Ao ser confirmado em um cargo para o qual não foi eleito, terá outros benefícios. Na cadeira de presidente não poderá ser investigado pelas recentes denúncias que surgiram ao longo das delações premiadas da Lava Jato. Não foram poucas.
Foi acusado de beneficiar-se das obras de ampliação do Aeroporto de Guarulhos, denúncia sobre a qual existem investigações que correm em segredo.
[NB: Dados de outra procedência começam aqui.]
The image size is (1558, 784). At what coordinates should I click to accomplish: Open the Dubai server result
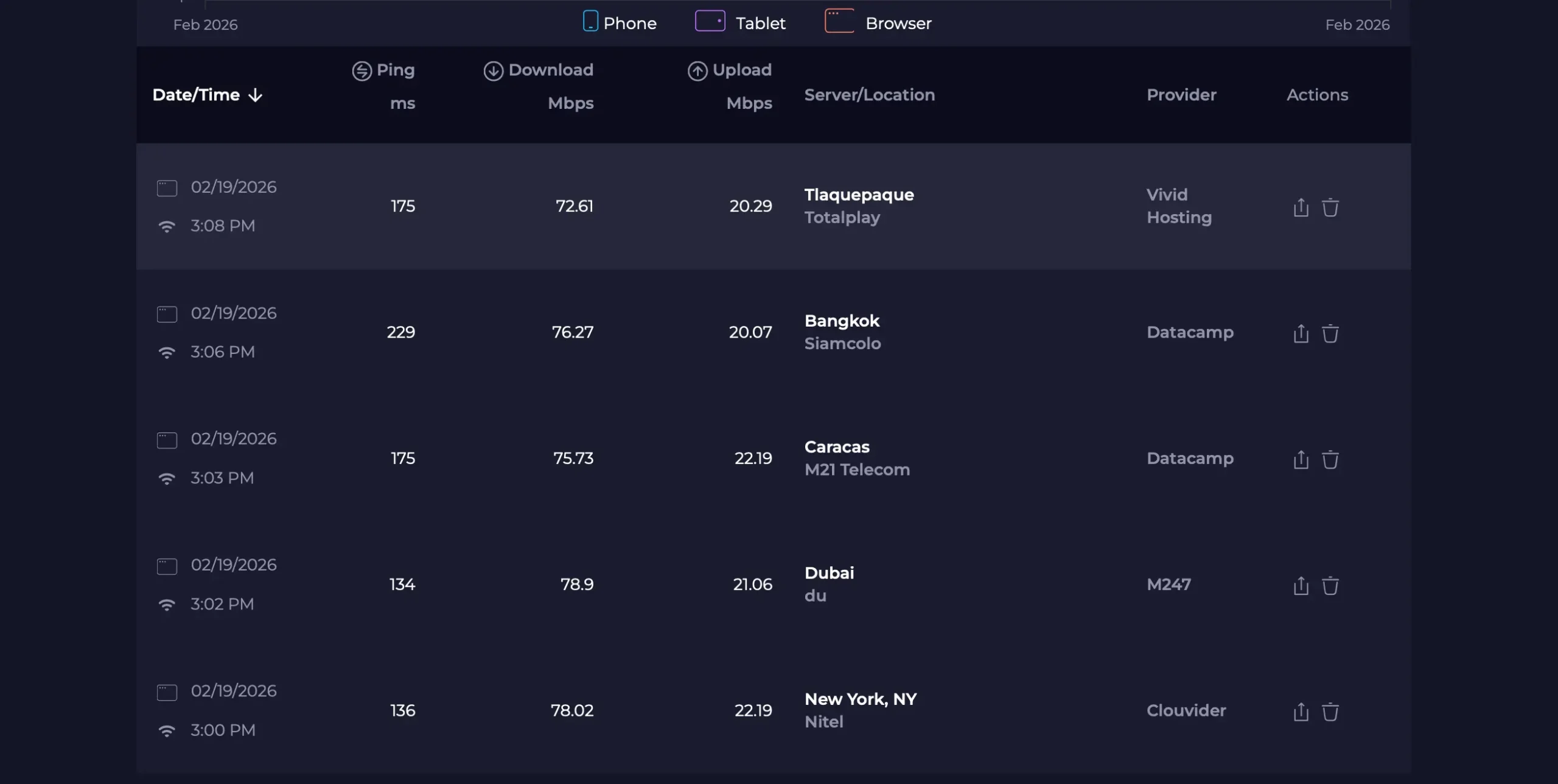[829, 573]
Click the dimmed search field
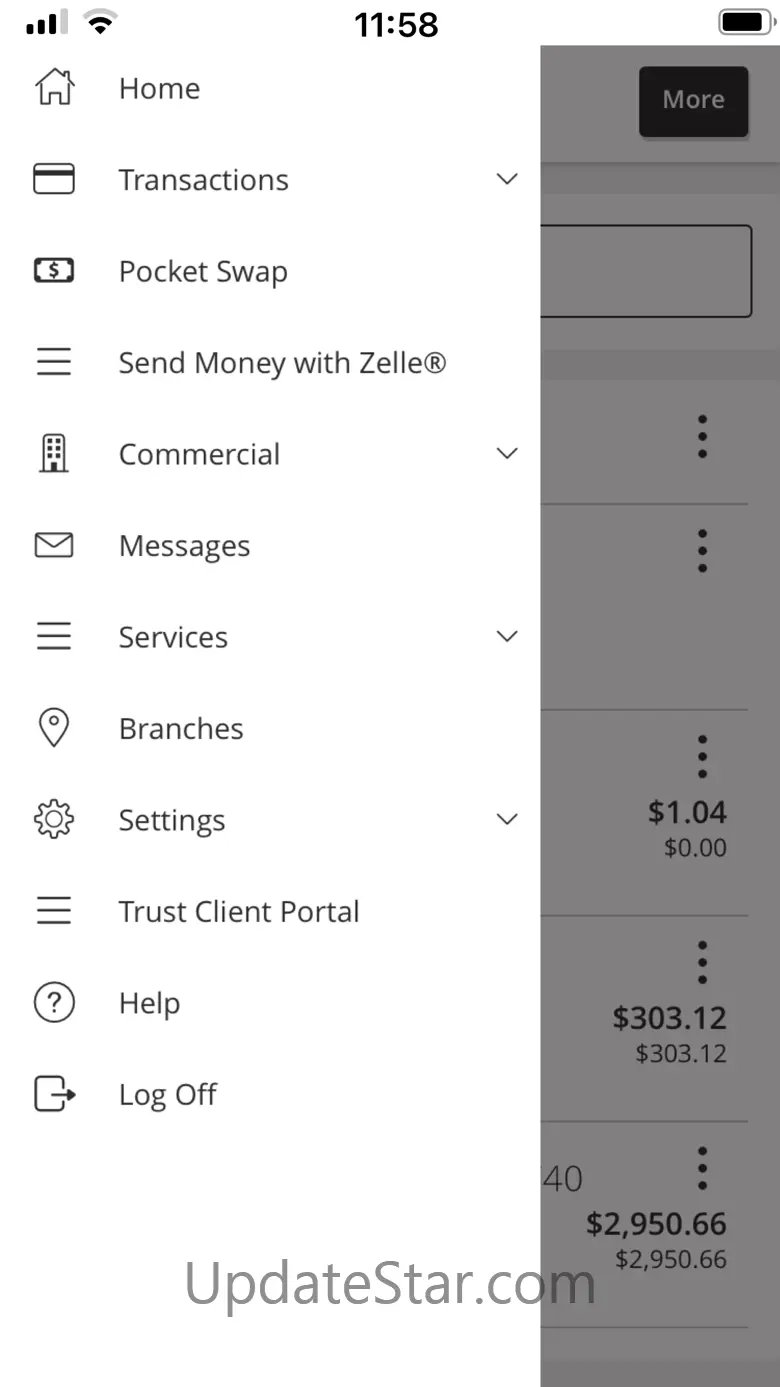 (646, 271)
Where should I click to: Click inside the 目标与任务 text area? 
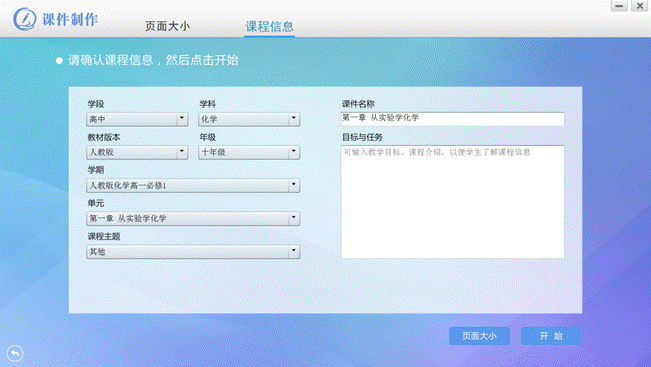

Também Marcelo Odebrecht confessou que, a pedido do então vice-presidente, em um jantar no Palácio Jaburu, repassou R$ 10 milhões ao PMDB, sendo R$ 4 milhões para seu atual ministro da Casa Civil, Eliseu Padilha e o restante para o presidente da Federação das Indústrias de São Paulo (FIESP), Paulo Skaf, então candidato do PMDB ao governo do estado. Tudo dinheiro não contabilizado..
Sérgio Machado, ex-presidente da Transpetro, denunciou Michel Temer (PMDB), por lhe pedir recursos ilícitos para a campanha de Gabriel Chalita (PMDB) à prefeitura de São Paulo, em 2012.
Outros a apontarem-no como envolvido na corrupção foram o ex-senador Delcídio do Amaral e o empresário Julio Camargo, que intermediou negócios bilionários na Petrobras e confessou ter pago propina a integrantes do PMDB, entre os quais o deputado Eduardo Cunha (PMDB-RJ).
Delcídio apontou Temer como o “grande patrocinador” da ida de Jorge Zelada para a área internacional da Petrobras, que seria o elo do PMDB no esquema de corrupção.
Ao rasgar a Carta Magna, o Senado colocou no lugar de uma mulher honesta e escolhida pelo voto popular um cidadão sobre o qual recaem suspeitas sérias. E que já está cercado de ministros e assessores sob os quais as suspeições também são grandes.
Tudo com respaldo de parte de uma população que foi às ruas pedir o fim da impunidade e da corrupção.
Estaremos dando início a mais um período obscuro na democracia que conquistamos com muita luta e muito sangue. Apertem os cintos.